El pino caribeño fue durante décadas la base de la actividad económica de la reserva. La madera de pino se explotó para construcción y otros usos, y el manejo del bosque buscó equilibrar el aprovechamiento con la conservación de un ecosistema que, por sus suelos pobres, es frágil y lento para recuperarse. Esa tensión entre uso productivo y protección ha acompañado a Mountain Pine Ridge a lo largo del tiempo.
Con el correr de los años, y especialmente con el auge del turismo de naturaleza, la reserva fue ganando además un fuerte valor recreativo y ecológico. Hoy convive la gestión forestal con la conservación y el turismo: cascadas, pozas, cuevas y miradores atraen a visitantes de todo el mundo, mientras el bosque de pino sigue siendo monitoreado y manejado por las autoridades forestales beliceñas.

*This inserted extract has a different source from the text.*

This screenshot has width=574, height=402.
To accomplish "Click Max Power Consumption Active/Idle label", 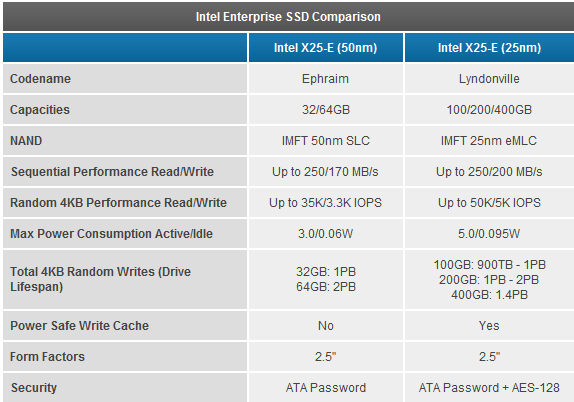I will [111, 234].
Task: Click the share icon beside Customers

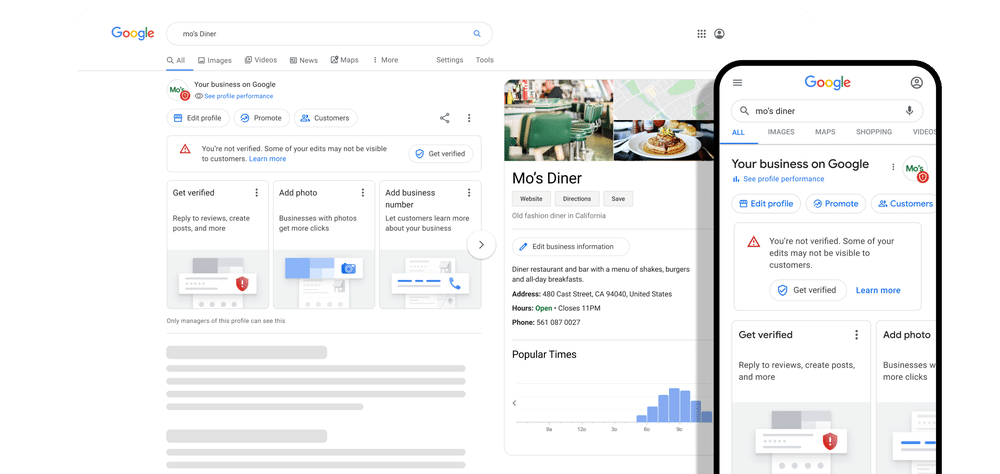Action: click(x=444, y=118)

A comienzos del siglo XXI, Mountain Pine Ridge sufrió uno de los episodios más dramáticos de su historia natural reciente: una severa plaga del gorgojo descortezador del pino (un escarabajo del género Dendroctonus, conocido en inglés como pine bark beetle). Estos insectos atacan a los pinos perforando la corteza y, en infestaciones masivas, pueden matar grandes extensiones de bosque en poco tiempo.
Entre fines de la década de 1990 y comienzos de la de 2000, el brote afectó una parte muy importante de los pinares de la reserva, dejando laderas enteras de árboles muertos y secos. Fue un golpe enorme para el ecosistema y para el paisaje característico de Mountain Pine Ridge, y obligó a las autoridades a tomar medidas de manejo: corte y retiro de árboles afectados, control de la plaga y planes de reforestación para regenerar el bosque de pino.
Con el paso de los años, el bosque ha ido recuperándose, en parte de forma natural y en parte gracias a las tareas de manejo y replantación. La experiencia de la plaga dejó en evidencia la fragilidad de un ecosistema asentado sobre suelos pobres y la importancia de la gestión activa. Hoy el visitante recorre una reserva en proceso de recuperación, donde conviven sectores de bosque maduro con áreas más jóvenes en regeneración.
Hoy Mountain Pine Ridge combina tres dimensiones: la conservación de un ecosistema único, la gestión forestal y el turismo de naturaleza. La reserva protege no solo el bosque de pino, sino también una rica fauna asociada a las tierras altas: aves rapaces como águilas y halcones —muy buscadas por los observadores—, especies de pinar, mamíferos y la vida acuática de sus ríos cristalinos.
Sus atractivos naturales se han vuelto un imán turístico dentro del circuito del oeste beliceño. Rio On Pools, con sus pozas y toboganes de granito; la cueva Río Frío, una de las más grandes y accesibles del país; y las cataratas Thousand Foot Falls, presentadas como la cascada más alta de Centroamérica, atraen a viajeros que llegan desde San Ignacio en excursión o que se alojan en los lodges de la zona. La reserva es también la puerta de acceso a la gran ciudad maya de Caracol.
Ese desarrollo turístico convive con los desafíos de proteger un ecosistema frágil y de mantener caminos en una zona de tierras altas y lluvias intensas. La historia de Mountain Pine Ridge —de la explotación forestal a la plaga del gorgojo y la recuperación, del recurso maderero al turismo de naturaleza— ilustra bien cómo Belice ha ido reconvirtiendo sus áreas protegidas hacia un modelo donde la conservación y el ecoturismo van de la mano.